Der Club sieht sich als Nischenverein, der sich in der Nische "brutal pudelwohl" fühlt, wie Bader sagt. Er betone es in Gesprächen mit jungen Spielern gar nicht mehr ausdrücklich, dass "die bei uns besondere Chancen" haben, "das wissen die schon von allein". Wachstum auf vielen Ebenen ist Bader wichtig, um "den Club stabil zu machen". Besser werden beim Scouting, in der Nachwuchsförderung. "Wir wollen noch mehr Junioren-Nationalspieler herausbringen, bei den Fans Punkte sammeln. Wenn wir vom nächsten Schritt sprechen, meinen wir etwas anderes als eine bessere Platzierung", sagt Bader. Umbrüche, glaubt er, fallen bei mehr Stabilität immer leichter und würden irgendwann gar nicht mehr als solche empfunden.

Ganz zurück auf null geht es diesmal nicht

Dieter Hecking freut sich über mehr Alternativen im Kader als früher. Er kann auf eine Defensive bauen, die - bis auf Andreas Wolf - erhalten blieb. Der Torwart Raphael Schäfer trägt nach Wolfs Abgang nun die Kapitänsbinde. Der große Umbruch findet im Mittelfeld und im Angriff statt - mit Unterstützung der erfahrenen Profis wie Timmy Simons (34), Per Nilsson (28), Javier Pinola (28), Christian Eigler (27) und Jens Hegler (23).
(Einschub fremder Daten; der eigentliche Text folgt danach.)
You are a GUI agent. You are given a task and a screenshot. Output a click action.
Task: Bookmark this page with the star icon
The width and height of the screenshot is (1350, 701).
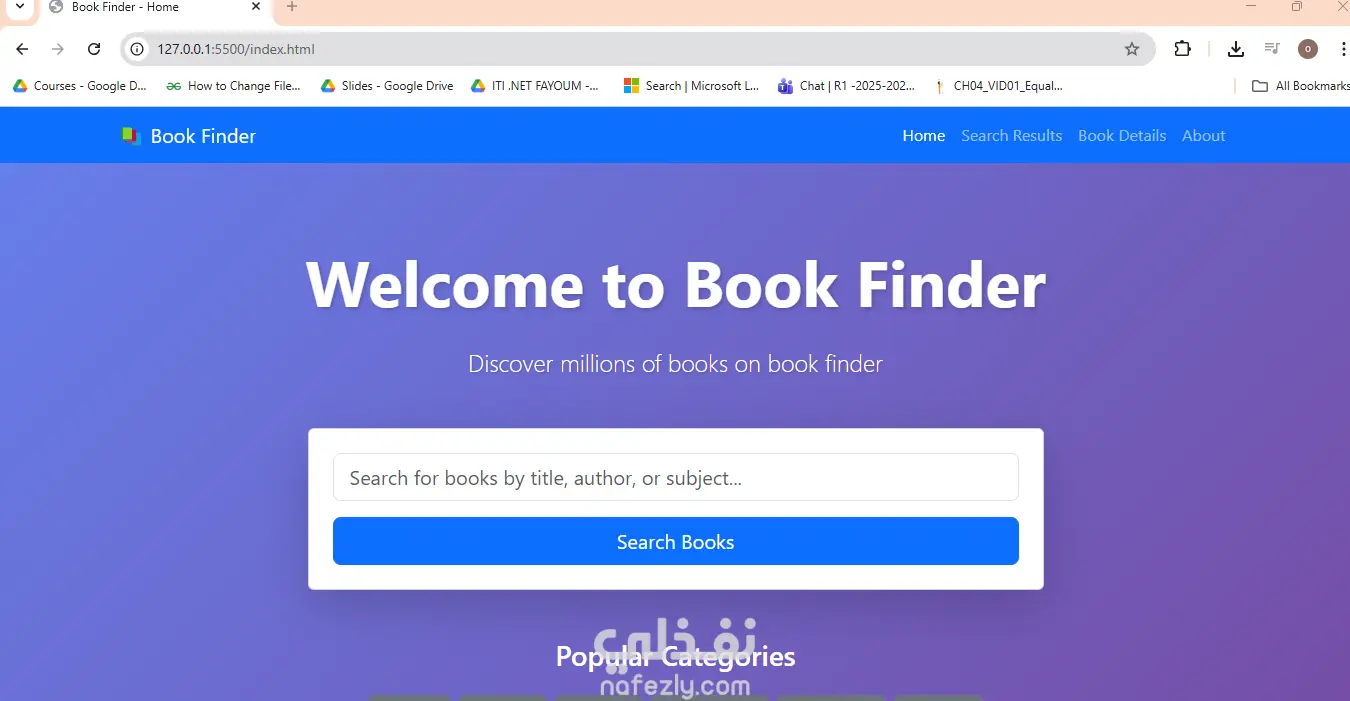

Ganz zurück auf null - wie in manchem Jahr zuvor - geht es in Nürnberg diesmal nicht.

Der Daueroptimist Bader sieht mehr Chance als Risiko und zählt kurz auf, welche Clubs wichtige Spieler verloren hätten: "Stuttgart Träsch, Schalke Neuer und, und, und." Dass man junge Spieler integriert habe, verbreite in Nürnberg "auf unserem Niveau" eine Spur Gelassenheit. Was bei Hecking das Gefühl auslöst, eine Mannschaft zu haben, die es der Konkurrenz sehr schwer machen wird.

Neben Didavi konnte der Club bei Nachwuchskickern wie Alexander Esswein aus Dresden und Manuel Zeitz (Saarbrücken) punkten. Diese sollen den Kader ergänzen, der seine Großbaustelle im Mittelfeld hat. Dort werden Didavi und Feulner auf der Doppelsechs das Spiel lenken und kontrollieren - mit der Absicherung Simons dahinter. Hecking wird vorwiegend ein 4-1-4-1-System mit einer Betonung auf dem Flügelspiel aufs Feld schicken. In den Testspielen funktionierte das prächtig. Die Nürnberger konnten alle sechs Spiele gewinnen, darunter war ein 2:0 über Ajax Amsterdam. "Solche Ergebnisse sind angenehm, weil sie die Vorbereitung leichter machen", sagt Bader. "Sie zeigen, man ist auf einem guten Weg, aber wir haben nicht vergessen, auf welchem Teilstück wir uns befinden." Julian Schieber, erzählt Martin Bader, habe Daniel Didavi zwar von der Perspektive vorgeschwärmt, ihm aber deutlich gemacht, "dass es hier nicht locker zugeht".

Ruhiger Realist

Trainer: Der Erfolg der Nürnberger ist zum großen Teil Dieter Heckings Erfolg. Mit Platz sechs in der vergangenen Saison hat er ein Ausrufezeichen gesetzt. Der Coach festigte seinen Ruf, jungen Spielern eine Perspektive zu geben und eine Mannschaft formen zu können. Die Ruhe, die Hecking dabei ausstrahlt, und der Realitätssinn, den er dabei beweist, bekommen dem Verein aus Franken gut.